Zimbabwe: Unpacking China's Resource Diplomacy

Beijing, China.
25 September 2018

China's accelerating economic might and unique political and social synergies have over the past decade been fulfilling a debate on the possibility of a seismic geopolitical shift in the international system.

In the case of Africa, China is exploring its economic foreign policy it refers to as economic diplomacy.

The term economic diplomacy lacks a widely accepted definition. Some nations describe China's economic diplomacy as a covert form of neo-colonialism.

As such, China's resource diplomacy to Africa is perceived in different ways and views.

China states that its economic diplomacy is all about engaging in business and claims not to meddle into internal affairs of any nation.

Through its economic diplomacy, China is financing African states.

The financing includes grants, zero-interest loans, debt relief, concessional loans, preferential export credits, market rate export buyers' credits and commercial loans from Chinese banks.

The million-dollar issue is on whether the Chinese engagement shall yield negative or positive economic results to the African continent in the future?

Western countries have provided conditional help to African nations.

Chinese help has come with less or without conditionality.

China has managed to increase the independence of African policy making and diminish the idea of development cooperation by expanding the sources of FDI and aid available to poor countries.

China, like other emerging donors, is expanding poorer nations' alternatives in procuring capital.

The idea that China is not propositioning Africa to follow or imitate its development strategy is a reflection of Chinese flexibility on the heterodox nature of economic development from the West donors who have the audacity to prescribe policy to African sovereign states.

China is rather boosting the psychological essentials of a development mind set - the freedom and responsibility of African states in setting priorities in economic policy formulation.

Due to African countries' sense of dependency on developed nations, developed nations often use a strategic threat of suspending bilateral assistance programmes to force compliance by African States.

Zimbabwe is a good case study. The Americans and the European Union imposed sanctions on Zimbabwe mainly because of the land reform programme.

African nations are looked down upon when it comes to offering meaningful issues for discussion to the table.

African countries often go to the table with an erroneous believe that their best alternative to a negotiated agreement would automatically be worse off than the status quo, even when evidence points to the contrary.

The fact that China is affirming the widespread demand for African commodities suggests that it could be increasing African countries' strategic resources for negotiations and thus boost Africa's economic diplomacy.

Africans can now see themselves as coming to the table to negotiate and not to be instructed.

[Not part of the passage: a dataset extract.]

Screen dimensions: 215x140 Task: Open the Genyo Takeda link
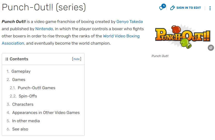[130, 22]
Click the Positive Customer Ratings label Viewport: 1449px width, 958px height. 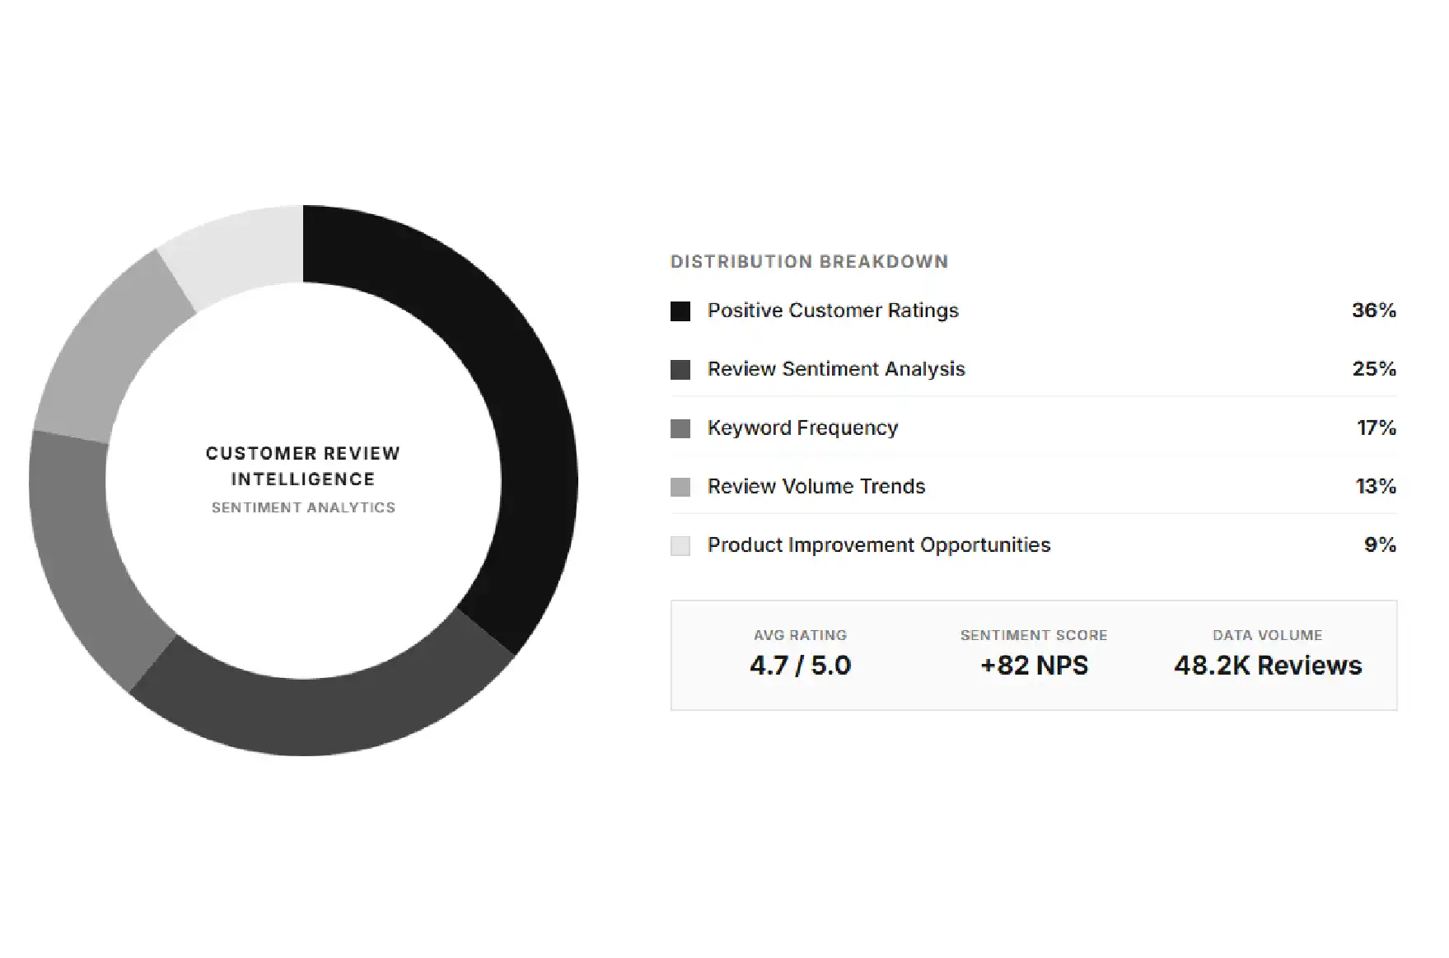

The premium of African resources represents a valuable negotiation resource.

By empowering African economies and national agencies, China is diminishing an apathetic attitude to commercial negotiations by African countries and reduce African countries' disposition to concede too readily in economic negotiations.

In this way, China's resource diplomacy can never be regarded as detrimental to future African development.

Former Senegalese President Abdoulaye Wade has this to say pertaining to China-Africa business relation: ". . . the Chinese model for stimulating rapid economic development has much to teach Africa. With direct aid, credit lines and reasonable contracts, China has helped African nations build infrastructure projects in record time - bridges, roads, schools, hospitals, dams, legislative buildings, stadiums and airports.

"In many African nations, including Senegal, improvements in infrastructure have played important roles in stimulating economic growth. . . . It is a telling sign of the post-colonial mindset that some donor organisations in the West dismiss the trade agreements between Chinese banks and African states that produce these vital improvements - as though Africa was naïve enough to just offload its precious natural resources at bargain prices to obtain a commitment for another stadium or state house. . . . I have found that a contract that would take five years to discuss, negotiate and sign with the World Bank, takes three months when we have dealt with Chinese authorities.

"I am a firm believer in good governance and the rule of law.

"But when bureaucracy and senseless red tape impede our ability to act - and when poverty persists while international functionaries drag their feet - African leaders have an obligation to opt for swifter solutions."

Recently President Mnangagwa was in China and signed developmental deals with the Chinese.

The deals shall see more Zimbabweans being employed and the economy shall be improved for the betterment of the ordinary person in the country.

China is indeed proving to be a better friend to lean on for many African states because of its foreign policies.